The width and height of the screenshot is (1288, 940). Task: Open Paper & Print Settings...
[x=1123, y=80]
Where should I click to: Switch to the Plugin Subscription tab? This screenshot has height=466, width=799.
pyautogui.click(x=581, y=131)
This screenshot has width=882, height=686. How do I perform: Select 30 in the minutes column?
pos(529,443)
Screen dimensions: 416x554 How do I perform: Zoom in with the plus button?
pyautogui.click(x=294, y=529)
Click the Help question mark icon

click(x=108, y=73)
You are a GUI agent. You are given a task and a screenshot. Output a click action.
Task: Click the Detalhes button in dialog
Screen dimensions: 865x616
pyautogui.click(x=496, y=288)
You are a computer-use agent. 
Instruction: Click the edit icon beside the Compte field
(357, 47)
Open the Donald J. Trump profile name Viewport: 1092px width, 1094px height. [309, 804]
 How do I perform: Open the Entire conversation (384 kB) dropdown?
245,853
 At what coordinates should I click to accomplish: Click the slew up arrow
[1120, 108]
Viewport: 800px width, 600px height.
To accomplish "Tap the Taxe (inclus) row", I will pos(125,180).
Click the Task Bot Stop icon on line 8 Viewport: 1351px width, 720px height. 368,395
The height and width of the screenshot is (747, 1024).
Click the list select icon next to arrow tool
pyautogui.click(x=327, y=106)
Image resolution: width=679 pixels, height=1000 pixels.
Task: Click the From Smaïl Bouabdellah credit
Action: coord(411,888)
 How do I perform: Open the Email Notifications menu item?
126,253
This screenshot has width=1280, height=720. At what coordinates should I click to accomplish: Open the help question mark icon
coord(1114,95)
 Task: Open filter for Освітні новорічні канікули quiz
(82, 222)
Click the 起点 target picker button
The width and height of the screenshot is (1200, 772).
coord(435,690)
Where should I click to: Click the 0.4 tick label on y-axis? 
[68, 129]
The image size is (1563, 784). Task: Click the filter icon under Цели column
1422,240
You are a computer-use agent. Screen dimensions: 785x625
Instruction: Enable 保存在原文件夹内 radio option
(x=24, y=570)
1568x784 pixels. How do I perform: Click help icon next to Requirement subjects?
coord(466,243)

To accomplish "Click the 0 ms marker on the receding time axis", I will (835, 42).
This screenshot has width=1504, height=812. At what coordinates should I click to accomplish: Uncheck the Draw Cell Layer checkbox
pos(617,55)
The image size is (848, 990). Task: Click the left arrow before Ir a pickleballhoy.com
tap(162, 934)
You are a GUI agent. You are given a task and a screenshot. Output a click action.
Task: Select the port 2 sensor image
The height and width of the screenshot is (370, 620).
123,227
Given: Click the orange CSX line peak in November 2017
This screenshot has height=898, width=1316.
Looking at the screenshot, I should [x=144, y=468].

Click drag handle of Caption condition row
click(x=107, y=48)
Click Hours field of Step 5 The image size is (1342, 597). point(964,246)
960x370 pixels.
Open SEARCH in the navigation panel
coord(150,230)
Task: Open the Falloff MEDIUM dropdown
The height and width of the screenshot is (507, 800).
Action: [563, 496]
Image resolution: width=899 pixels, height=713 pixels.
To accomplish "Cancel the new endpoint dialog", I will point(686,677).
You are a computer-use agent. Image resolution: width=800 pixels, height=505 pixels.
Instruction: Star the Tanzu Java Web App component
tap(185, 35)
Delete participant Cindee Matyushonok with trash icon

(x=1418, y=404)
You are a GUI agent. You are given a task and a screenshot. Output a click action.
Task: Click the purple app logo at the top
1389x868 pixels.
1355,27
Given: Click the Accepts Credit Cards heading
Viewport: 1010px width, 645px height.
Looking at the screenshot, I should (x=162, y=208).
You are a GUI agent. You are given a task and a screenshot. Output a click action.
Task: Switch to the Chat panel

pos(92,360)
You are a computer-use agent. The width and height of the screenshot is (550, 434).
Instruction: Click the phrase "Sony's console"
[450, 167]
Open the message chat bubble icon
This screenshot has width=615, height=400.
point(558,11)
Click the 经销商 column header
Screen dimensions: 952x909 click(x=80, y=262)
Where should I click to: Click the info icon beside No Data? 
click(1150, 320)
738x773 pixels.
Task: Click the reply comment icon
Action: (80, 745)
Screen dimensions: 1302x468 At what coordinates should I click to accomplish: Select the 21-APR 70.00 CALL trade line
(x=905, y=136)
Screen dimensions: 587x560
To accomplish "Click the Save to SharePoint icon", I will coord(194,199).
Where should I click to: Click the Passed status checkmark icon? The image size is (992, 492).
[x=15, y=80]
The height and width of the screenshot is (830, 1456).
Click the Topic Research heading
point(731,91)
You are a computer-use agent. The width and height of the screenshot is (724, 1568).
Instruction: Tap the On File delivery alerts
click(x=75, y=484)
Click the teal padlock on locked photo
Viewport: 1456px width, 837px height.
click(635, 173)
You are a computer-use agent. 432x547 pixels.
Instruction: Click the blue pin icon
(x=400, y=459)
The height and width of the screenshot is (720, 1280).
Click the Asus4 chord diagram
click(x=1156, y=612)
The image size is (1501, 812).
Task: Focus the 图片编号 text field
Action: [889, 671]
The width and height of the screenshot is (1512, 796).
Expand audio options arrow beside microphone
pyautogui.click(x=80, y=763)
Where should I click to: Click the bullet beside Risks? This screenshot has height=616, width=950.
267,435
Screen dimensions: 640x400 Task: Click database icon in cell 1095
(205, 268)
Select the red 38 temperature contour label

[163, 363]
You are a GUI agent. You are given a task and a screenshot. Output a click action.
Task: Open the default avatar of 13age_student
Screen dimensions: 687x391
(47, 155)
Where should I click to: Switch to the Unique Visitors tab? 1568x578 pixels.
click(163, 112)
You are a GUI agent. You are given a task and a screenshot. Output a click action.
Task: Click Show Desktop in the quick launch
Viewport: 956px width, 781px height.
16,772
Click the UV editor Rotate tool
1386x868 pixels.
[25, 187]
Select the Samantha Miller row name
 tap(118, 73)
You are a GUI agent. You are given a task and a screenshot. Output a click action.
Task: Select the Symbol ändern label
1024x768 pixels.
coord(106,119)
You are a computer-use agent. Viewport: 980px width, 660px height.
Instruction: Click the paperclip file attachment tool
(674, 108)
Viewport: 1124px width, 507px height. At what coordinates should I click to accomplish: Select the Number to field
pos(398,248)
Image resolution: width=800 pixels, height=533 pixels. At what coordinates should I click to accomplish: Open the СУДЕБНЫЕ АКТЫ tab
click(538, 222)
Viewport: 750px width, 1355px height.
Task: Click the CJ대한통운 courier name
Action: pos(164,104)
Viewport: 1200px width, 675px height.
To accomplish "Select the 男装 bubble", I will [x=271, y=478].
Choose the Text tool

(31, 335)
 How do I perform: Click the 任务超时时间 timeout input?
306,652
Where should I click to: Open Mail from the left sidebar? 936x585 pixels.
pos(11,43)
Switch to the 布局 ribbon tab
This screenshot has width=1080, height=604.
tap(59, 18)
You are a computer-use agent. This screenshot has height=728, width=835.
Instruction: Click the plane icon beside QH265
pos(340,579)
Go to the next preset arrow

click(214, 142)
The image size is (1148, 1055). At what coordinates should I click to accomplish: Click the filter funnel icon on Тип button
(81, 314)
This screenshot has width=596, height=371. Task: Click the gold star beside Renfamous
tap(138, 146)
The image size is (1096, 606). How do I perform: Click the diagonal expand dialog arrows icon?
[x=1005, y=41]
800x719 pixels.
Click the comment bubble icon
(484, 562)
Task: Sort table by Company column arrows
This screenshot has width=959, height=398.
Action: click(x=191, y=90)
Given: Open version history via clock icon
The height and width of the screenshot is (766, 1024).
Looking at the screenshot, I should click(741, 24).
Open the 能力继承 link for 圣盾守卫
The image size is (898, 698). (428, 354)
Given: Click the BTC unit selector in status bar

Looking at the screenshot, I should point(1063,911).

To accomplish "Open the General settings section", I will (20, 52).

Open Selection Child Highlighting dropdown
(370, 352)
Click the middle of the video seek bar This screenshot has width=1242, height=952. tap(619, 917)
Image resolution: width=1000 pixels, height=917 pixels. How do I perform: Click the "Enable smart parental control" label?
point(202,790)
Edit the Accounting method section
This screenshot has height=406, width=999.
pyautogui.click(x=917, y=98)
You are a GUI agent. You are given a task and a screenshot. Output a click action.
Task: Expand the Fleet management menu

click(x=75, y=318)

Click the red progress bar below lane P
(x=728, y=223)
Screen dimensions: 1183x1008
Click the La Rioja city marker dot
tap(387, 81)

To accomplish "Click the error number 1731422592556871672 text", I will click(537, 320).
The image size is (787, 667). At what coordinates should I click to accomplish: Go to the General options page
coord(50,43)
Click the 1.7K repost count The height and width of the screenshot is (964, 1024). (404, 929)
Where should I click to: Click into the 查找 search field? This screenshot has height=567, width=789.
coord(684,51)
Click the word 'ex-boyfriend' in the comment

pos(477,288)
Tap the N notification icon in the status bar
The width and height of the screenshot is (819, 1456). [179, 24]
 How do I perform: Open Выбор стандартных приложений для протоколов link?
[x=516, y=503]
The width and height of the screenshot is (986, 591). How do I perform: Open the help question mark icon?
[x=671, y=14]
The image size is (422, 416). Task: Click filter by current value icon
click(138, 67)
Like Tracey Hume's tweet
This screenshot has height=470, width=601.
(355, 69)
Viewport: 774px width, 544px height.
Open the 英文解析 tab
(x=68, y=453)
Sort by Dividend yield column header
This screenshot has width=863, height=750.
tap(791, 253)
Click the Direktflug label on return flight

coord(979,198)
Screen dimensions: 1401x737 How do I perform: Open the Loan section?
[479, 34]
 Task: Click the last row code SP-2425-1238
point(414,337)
☆ ☆ ☆
*ABOUT THIS TASK*. Return verbatim each line from the one that mentions "Screen dimensions: 1401x737" to the end of the entries, inclusive.

*WRITTEN REPLY*.
Screen dimensions: 1401x737 How do I perform: Open the Loan section?
[479, 34]
 Task: Click the last row code SP-2425-1238
point(414,337)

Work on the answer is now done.